Instructions for the task: Among the records below, find each line bearing the word "logo" and copy it.

[Dataset records]

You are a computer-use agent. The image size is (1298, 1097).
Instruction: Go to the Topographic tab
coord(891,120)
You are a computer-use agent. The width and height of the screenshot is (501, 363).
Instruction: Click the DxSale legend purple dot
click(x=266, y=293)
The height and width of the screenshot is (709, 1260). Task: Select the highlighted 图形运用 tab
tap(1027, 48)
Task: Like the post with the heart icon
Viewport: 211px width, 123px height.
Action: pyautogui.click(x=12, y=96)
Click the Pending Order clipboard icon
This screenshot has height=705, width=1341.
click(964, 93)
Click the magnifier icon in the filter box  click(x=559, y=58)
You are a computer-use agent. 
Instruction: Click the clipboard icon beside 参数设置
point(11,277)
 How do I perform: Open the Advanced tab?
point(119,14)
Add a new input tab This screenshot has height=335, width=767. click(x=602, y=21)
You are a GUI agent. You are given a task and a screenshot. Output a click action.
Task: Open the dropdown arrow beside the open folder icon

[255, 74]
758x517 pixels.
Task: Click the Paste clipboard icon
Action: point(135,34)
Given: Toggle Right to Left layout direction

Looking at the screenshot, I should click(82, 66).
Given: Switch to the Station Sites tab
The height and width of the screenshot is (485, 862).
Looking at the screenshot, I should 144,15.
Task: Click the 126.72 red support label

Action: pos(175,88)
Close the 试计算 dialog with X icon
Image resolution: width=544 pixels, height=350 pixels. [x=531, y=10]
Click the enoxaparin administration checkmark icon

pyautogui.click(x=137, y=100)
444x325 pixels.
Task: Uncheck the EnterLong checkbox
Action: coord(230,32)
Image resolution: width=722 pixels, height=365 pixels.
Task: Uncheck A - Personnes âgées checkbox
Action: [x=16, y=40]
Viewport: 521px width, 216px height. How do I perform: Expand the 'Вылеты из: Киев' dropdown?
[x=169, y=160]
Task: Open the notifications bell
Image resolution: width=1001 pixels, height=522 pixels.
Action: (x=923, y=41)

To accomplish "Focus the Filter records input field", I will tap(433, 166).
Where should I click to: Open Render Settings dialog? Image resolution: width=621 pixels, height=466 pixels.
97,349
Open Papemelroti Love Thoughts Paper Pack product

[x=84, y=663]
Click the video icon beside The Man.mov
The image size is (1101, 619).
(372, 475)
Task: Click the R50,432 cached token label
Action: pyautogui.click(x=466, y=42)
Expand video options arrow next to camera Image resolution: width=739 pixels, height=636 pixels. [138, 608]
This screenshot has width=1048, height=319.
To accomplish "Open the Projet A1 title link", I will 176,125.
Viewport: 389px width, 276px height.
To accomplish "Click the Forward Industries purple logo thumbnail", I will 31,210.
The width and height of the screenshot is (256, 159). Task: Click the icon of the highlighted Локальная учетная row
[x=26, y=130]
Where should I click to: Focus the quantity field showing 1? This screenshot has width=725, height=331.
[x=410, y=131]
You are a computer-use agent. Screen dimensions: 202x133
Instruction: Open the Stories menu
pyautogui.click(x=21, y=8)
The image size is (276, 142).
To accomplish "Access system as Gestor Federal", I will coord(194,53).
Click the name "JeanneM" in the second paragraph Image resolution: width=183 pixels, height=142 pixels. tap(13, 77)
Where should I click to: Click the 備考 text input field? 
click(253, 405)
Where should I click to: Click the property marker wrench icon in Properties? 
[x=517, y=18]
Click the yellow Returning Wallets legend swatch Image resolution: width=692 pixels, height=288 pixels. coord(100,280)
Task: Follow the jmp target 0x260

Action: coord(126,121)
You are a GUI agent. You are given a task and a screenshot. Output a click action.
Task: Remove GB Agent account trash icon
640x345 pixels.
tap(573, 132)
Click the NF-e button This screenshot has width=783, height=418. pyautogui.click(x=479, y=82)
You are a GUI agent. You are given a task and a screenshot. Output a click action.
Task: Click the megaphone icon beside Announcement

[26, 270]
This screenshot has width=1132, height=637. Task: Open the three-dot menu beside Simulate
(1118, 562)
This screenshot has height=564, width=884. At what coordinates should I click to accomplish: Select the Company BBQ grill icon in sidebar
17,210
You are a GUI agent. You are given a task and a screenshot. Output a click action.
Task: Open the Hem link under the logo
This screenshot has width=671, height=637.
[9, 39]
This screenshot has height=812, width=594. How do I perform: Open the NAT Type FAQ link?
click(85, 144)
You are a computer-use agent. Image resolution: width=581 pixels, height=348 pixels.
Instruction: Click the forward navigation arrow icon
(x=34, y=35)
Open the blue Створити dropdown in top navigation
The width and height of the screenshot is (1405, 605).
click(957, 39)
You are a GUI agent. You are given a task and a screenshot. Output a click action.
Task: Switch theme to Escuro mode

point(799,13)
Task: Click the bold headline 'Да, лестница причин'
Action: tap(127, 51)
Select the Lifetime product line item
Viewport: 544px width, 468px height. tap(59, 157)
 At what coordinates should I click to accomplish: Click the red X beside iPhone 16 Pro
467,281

Task response:
To accomplish "Click the Forward Industries purple logo thumbnail", I will 31,210.
Task: Open the Hem link under the logo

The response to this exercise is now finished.